▶ **Task goal**
Could you show all lines in the entries below that contain the string "agent"?

▶ **Given data**
============
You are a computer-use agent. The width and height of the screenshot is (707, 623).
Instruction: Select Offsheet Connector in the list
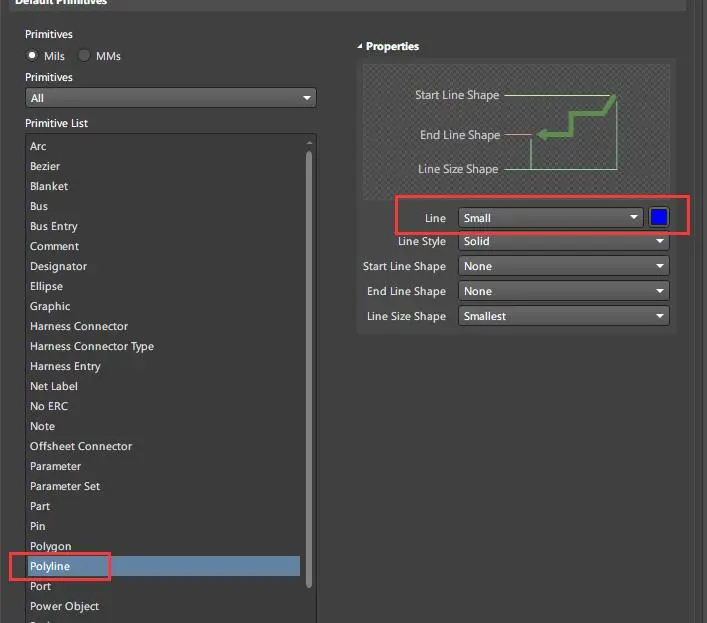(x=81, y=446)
============
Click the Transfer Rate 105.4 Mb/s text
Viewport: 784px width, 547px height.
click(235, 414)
============
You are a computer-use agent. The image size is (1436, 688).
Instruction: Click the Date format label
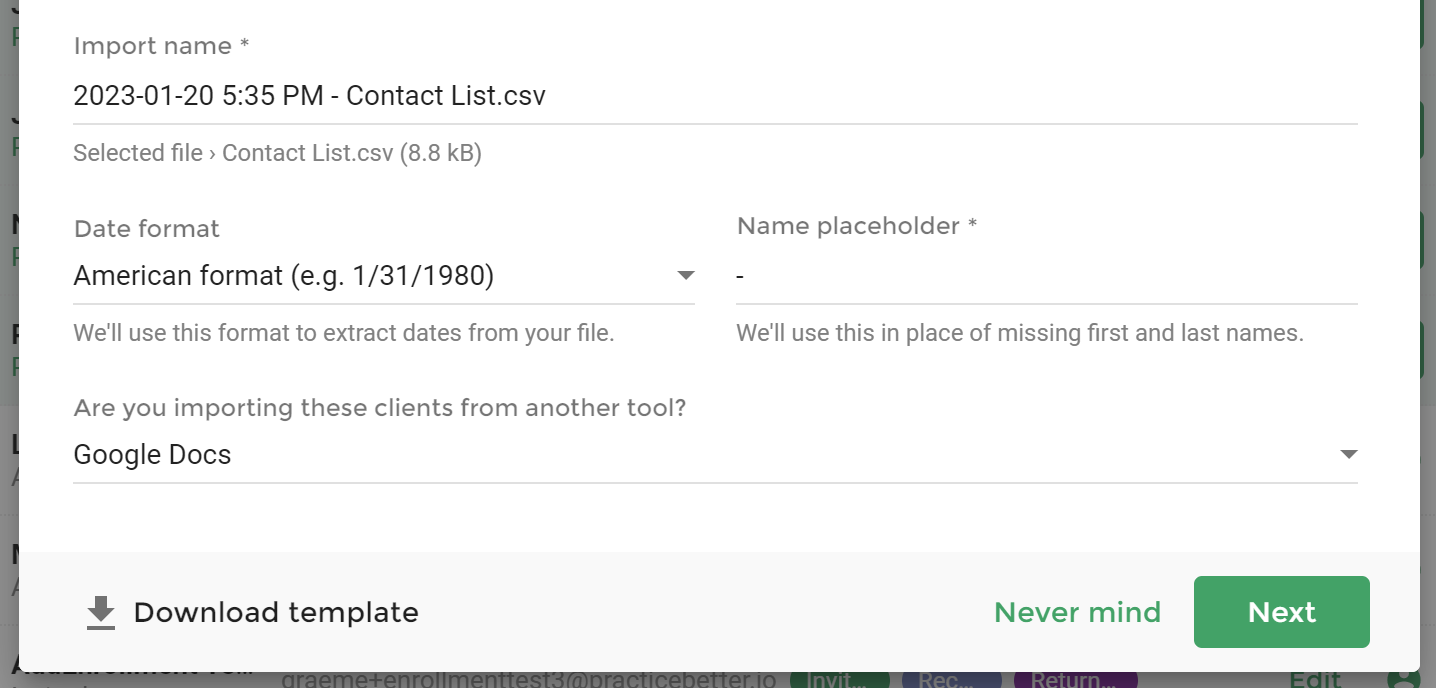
============
▶ **Answer box**
You are a computer-use agent. The width and height of the screenshot is (707, 623).
You are a computer-use agent. The image size is (1436, 688).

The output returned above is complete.